Nereye gittiğimi bilmeden koşarken kendimi dik, dar merdivenlerin en tepesinde buldum. Uzakdoğu’daki yükseklere kurulmuş tapınaklar geldi gözümün önüne. Yoksa bir ayini saygısızca yarıda bölmüş ve tapınaktan, şehirden hatta o ülkeden aforoz edilmeye çalışılan biri miydim?

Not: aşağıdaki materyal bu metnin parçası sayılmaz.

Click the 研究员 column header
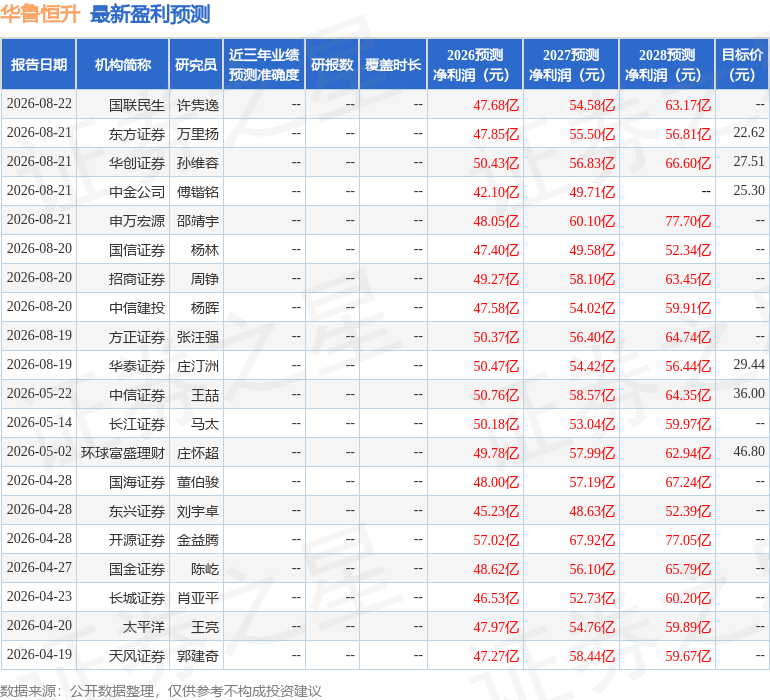click(x=196, y=64)
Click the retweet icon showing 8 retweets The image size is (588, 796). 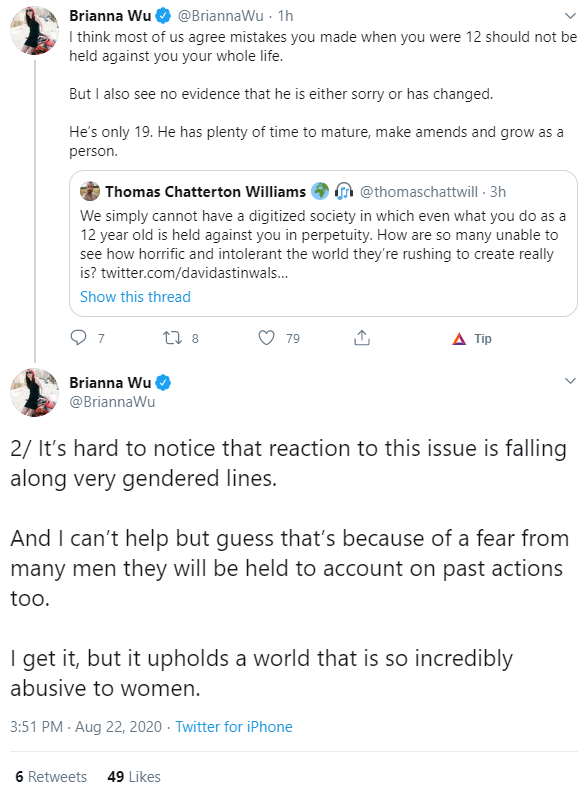(172, 338)
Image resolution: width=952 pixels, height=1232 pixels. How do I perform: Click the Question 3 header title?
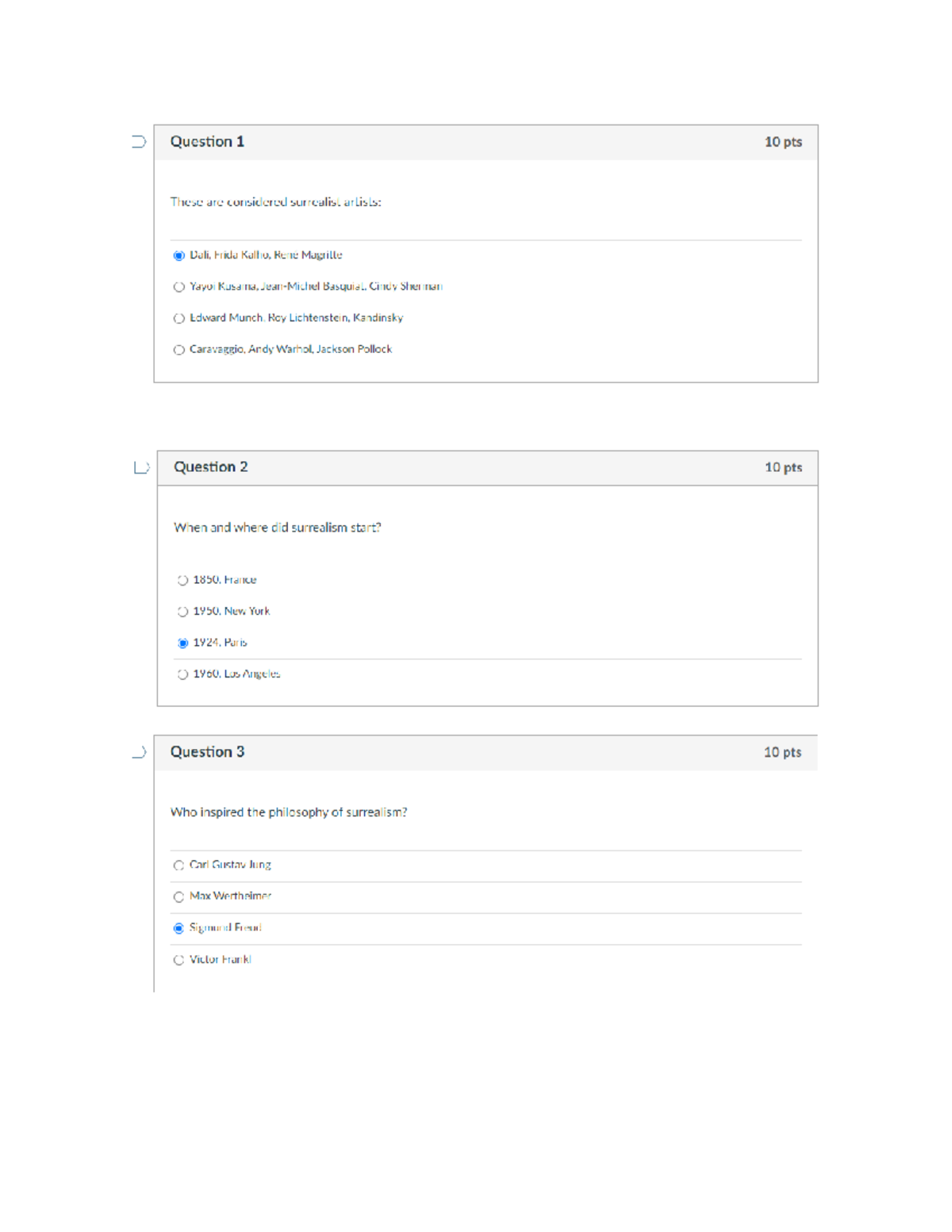(207, 752)

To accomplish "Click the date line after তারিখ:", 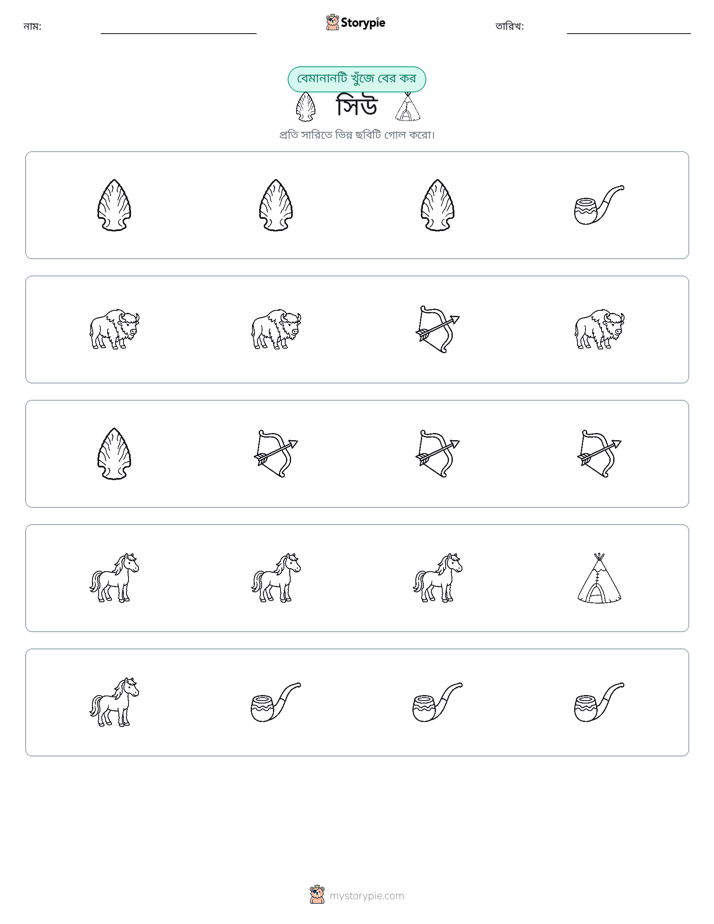I will [x=629, y=33].
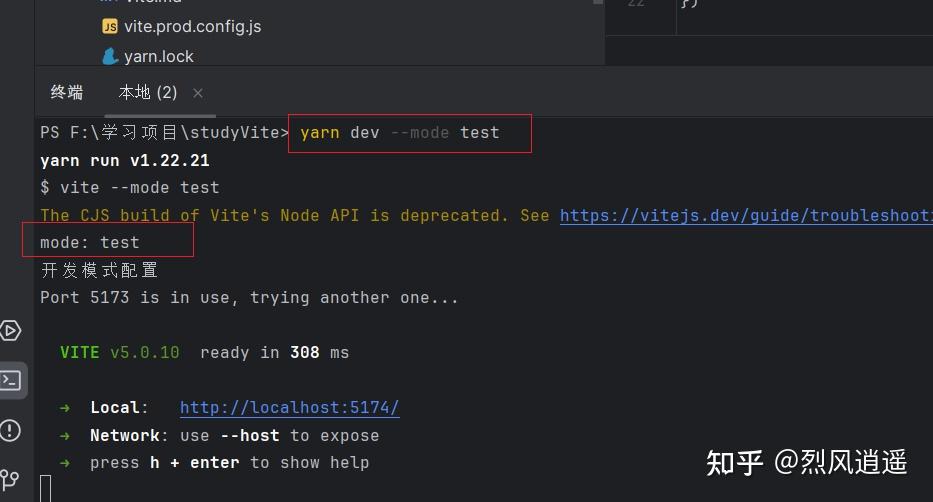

Kan ter içinde merdivenlerden aşağı inmeye başladım. Önünden geçtiğim binaları dikkatimi merdivenlere verdiğim için seçemiyordum, ama bir anda gözümü alan parlak bir ışık gördüm. Bir yandan ellerimle gözlerimi bu yakıcı ışıktan korumaya çalışıyor, bir yandan merdivenlerden yuvarlanmamaya çabalıyordum. Bu ışığın ne olduğunu anlamaya çalışırken gözüm ışığın geldiği yere doğru kaydı. Yüksek bir pencereye asılı koyu renk tenteye tutturulmuş onlarca kaşık, karşı binadan vuran spot ışıklarıyla bir parlayıp bir sönen yıldızlar gibi parlıyorlardı. İşte benim gözümü alan ışık da bu kaşıklardan yansıyordu.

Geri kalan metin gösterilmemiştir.